Covering roughly two-thirds of the total plateau area, alpine grasslands are the major vegetation types on the QTP and maintain fundamental ecosystem services (such as food production) to local human society [47,48]. Alpine grasslands on the QTP can be classified into diverse types according to their dominant species. Among them, the most widely distributed grassland types are alpine meadows and steppe [49,50]. Alpine meadows are characterized by relatively abundant water availability, while the alpine steppe has suffered from limited precipitation [51,52]. Meanwhile, climate variables, mainly including temperature and precipitation, display obvious elevation-dependent characteristics on the QTP [53,54,55]. Further, the alpine grasslands’ sensitivity to climate change also varies with elevation gradients [56,57,58]. Here, the two widespread grassland types and huge elevational ranges on the QTP provide an opportunity to explore the potential drivers of drought effects on vegetation growth.

In this study, leveraged by the Normalized Difference Vegetation Index (NDVI) and the corresponding standard precipitation evapotranspiration index (SPEI), we calculated drought effects, including lagged and cumulative effects, on QTP grasslands and further investigated their variations along the gradients of elevation and climate variables. Our overall objectives are as follows: (1) to detect the spatial distributions of drought effects on alpine grasslands; (2) to reveal how these effects change along elevation gradients and, further, to identify the predominant climatic contributor.

2. Materials and Methods

2.1. Study Area

The QTP is located in southwest China and has a unique environment with low temperatures, intensified solar radiation, limited precipitation, and complex terrain [59,60]. The elevation of alpine grasslands ranges from less than 2500 m to more than 5500 m (Figure 1a,b).

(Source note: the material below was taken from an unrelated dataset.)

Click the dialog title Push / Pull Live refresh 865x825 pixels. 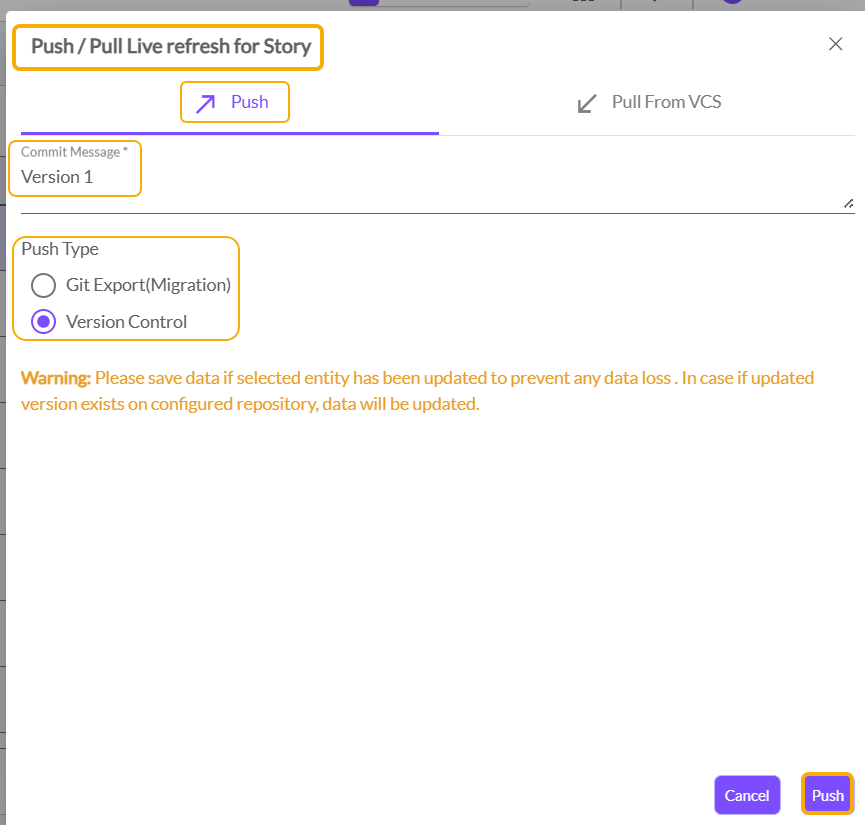[x=171, y=46]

The mean temperature of the growing season from 1982 to 2015 in the grasslands increased from less than 0 °C to greater than 12 °C (Figure 1c). The total precipitation of the growing season ranges from 100 mm to 500 mm (Figure 1d). The growing season is limited to May to September of each year.

2.2. Data

2.2.1. NDVI Dataset

To capture the vegetation dynamics, we used the NDVI as the indicator of vegetation growth. The GIMMS3g NDVI for 1982–2015 was derived at https://poles.tpdc.ac.cn/en/data/9775f2b4-7370-4e5e-a537-3482c9a83d88/, accessed on 15 May 2024 [61]. This biweekly NDVI dataset is one of the longest time series of satellite-based vegetation indicators with an 8 km × 8 km grid resolution. This NDVI dataset minimized the influence of sensor degradation, cloud cover, and volcanic aerosols and showed good performance in temporal consistency. To eliminate the impacts of sparsely vegetated areas, grid cells with a mean NDVI for growing season less than 0.1 were excluded from the analysis. To match the resolution of the climate dataset, the NDVI dataset was resampled to 0.1° grid resolution by adopting the nearest-neighbor algorithm and aggregated into a monthly timescale via maximum value composite.

2.2.2. Climate Data

The monthly mean temperature and total precipitation were obtained from the China meteorological forcing dataset (CMFD) (http://data.tpdc.ac.cn/en/, accessed on 15 May 2024), which was developed by fusing the climate variables of satellite-based observations, reanalysis datasets, and meteorological station data [62]. With a grid resolution of 0.1°, the CMFD is generally better at evaluating accuracy than other climatic products in China.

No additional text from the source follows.